On one hand no. AWS handled the issue very well. Problems were reported at around 10:45am (ET) and within an hour AWS had acknowledged the issue and found the cause. It executed mitigations and within a few hours the problem was mostly resolved.
When things go wrong, we’re often quick to point out the frailty of the cloud as ‘someone else’s computer’ but actually, the cloud providers usually respond and resolve issues far faster than in-house IT teams could.
On the other hand, outages like this serve to highlight just how dependent we are on AWS in particular, but also a small number of very powerful cloud companies.
The hosting landscape has changed dramatically in just a few years. A decade ago, the market was much more fragmented with hundreds (or thousands) of data centre and hosting companies each with a relatively small portion of market-share. Now, we have an oligarchy of the major cloud providers.
This issue for AWS affected Amazon’s own services like Ring and IMDB. It also affected Tinder, Roku, Coinbase, iRobot and Duolingo.
An enormous number of SaaS business services are hosted on AWS and when these tools are hit, the knock-on effect impacts thousands of downstream businesses. The technology supply-chain is a big, interconnected web, but often it leads back to AWS, Microsoft Azure or Google.

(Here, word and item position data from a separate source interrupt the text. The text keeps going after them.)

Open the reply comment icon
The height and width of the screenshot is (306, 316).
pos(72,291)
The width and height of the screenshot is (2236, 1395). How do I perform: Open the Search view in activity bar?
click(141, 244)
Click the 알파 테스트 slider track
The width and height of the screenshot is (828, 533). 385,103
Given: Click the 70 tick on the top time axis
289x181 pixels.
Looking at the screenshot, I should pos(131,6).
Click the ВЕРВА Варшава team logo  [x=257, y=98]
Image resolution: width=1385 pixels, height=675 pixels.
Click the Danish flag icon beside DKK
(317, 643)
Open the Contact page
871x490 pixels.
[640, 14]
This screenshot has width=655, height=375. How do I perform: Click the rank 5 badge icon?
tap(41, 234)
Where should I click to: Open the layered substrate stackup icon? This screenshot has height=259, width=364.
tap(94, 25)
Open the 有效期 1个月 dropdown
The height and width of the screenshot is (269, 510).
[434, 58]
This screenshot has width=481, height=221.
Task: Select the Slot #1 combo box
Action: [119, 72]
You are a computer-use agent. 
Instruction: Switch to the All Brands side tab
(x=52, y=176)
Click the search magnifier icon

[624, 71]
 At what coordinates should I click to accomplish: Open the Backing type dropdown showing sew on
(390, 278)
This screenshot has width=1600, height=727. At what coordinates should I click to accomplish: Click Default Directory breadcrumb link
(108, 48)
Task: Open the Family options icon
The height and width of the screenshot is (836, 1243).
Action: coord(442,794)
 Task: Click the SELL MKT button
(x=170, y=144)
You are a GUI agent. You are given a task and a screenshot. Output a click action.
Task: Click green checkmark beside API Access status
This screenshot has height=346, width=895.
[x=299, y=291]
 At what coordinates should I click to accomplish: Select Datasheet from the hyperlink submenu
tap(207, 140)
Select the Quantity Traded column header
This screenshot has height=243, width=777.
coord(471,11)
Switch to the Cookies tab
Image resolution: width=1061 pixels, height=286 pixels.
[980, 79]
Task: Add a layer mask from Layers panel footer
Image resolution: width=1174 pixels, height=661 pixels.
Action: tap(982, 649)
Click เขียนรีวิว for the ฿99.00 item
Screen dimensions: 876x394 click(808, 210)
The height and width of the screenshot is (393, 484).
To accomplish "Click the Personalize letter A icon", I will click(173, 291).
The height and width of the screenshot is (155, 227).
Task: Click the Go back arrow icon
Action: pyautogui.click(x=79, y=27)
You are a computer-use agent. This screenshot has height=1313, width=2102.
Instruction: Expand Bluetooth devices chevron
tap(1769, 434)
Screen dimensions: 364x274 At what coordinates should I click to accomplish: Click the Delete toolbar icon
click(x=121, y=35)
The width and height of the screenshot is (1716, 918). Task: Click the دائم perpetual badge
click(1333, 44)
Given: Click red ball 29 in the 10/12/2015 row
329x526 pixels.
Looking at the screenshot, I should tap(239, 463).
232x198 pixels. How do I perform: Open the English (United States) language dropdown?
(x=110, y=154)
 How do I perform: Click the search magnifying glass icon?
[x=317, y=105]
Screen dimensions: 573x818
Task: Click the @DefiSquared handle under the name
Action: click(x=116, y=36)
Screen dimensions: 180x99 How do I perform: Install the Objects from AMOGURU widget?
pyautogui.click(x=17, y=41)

The other positive we can take from this incident is that it was localised to specific AWS Regions. In many ways, we shouldn’t think of AWS as just one cloud, but rather a collection of connected data centres spread across the world. It is designed so that an issue in US-East-1 doesn’t affect Seoul or London.
Architecting for continuity is always a balance of risk vs cost. Infrastructure should always be spread across multiple Availability Zones (the actual data centres) but can be spread over multiple Regions or even cloud providers to protect against wider outages. Depending on the criticality of the application, you can make it as resilient as it demands.